* [TASKS TO PERFORM]
1. According to the Visa research cited in the passage on open-loop transit payments, what percentage of transit agencies without open-loop technology plan to eventually implement it?
2. Repeat the passage on open-loop transit payments word for word, everything from "Since London launched" down to "all public transit.".
(Beginning of EXTRACTED TEXT)
In a recent survey Discover conducted among 100 global transit agency executives, 70% of those whose fare-collection systems already support open-loop payments are seeing both an increase in different types of riders and a reduction in fraud. Three in four of those surveyed said transit agency operating costs decline where open-loop payments are applied.

"We're still in the early stages of the U.S. moving broadly to open-loop transit payments, but the worldwide momentum is building, so we're nearing a tipping point where many major cities are looking at it, even if they haven't yet made the investment," Foshee said.

Since London launched its groundbreaking open-loop Oyster payment system a decade ago, certain large urban zones including Hong Kong, Singapore, New York, Chicago, San Francisco and the Tampa Bay region have added open-loop payment options, with dozens more in the pipeline. The Netherlands last year became the first country to adopt open-loop payment technology on all public transit.

Recent research from Visa suggests that among global transit agencies that do not currently have open-loop technology, 83% plan to eventually implement it, and 70% hope to do so within the next two years. More than 750 public transit systems around the world support contactless payments in some form, or are in the process of doing so, Visa said.

Contactless transit payment technology is also coming to the smallest cities and rural areas.
(End of EXTRACTED TEXT)
(Beginning of MATERIAL PROVIDED)
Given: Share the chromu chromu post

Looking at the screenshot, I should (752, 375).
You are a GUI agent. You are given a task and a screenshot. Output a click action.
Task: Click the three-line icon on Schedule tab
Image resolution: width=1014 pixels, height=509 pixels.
(End of MATERIAL PROVIDED)
* [RESPONSES FOR EACH TASK]
1. 83%

2.
Since London launched its groundbreaking open-loop Oyster payment system a decade ago, certain large urban zones including Hong Kong, Singapore, New York, Chicago, San Francisco and the Tampa Bay region have added open-loop payment options, with dozens more in the pipeline. The Netherlands last year became the first country to adopt open-loop payment technology on all public transit.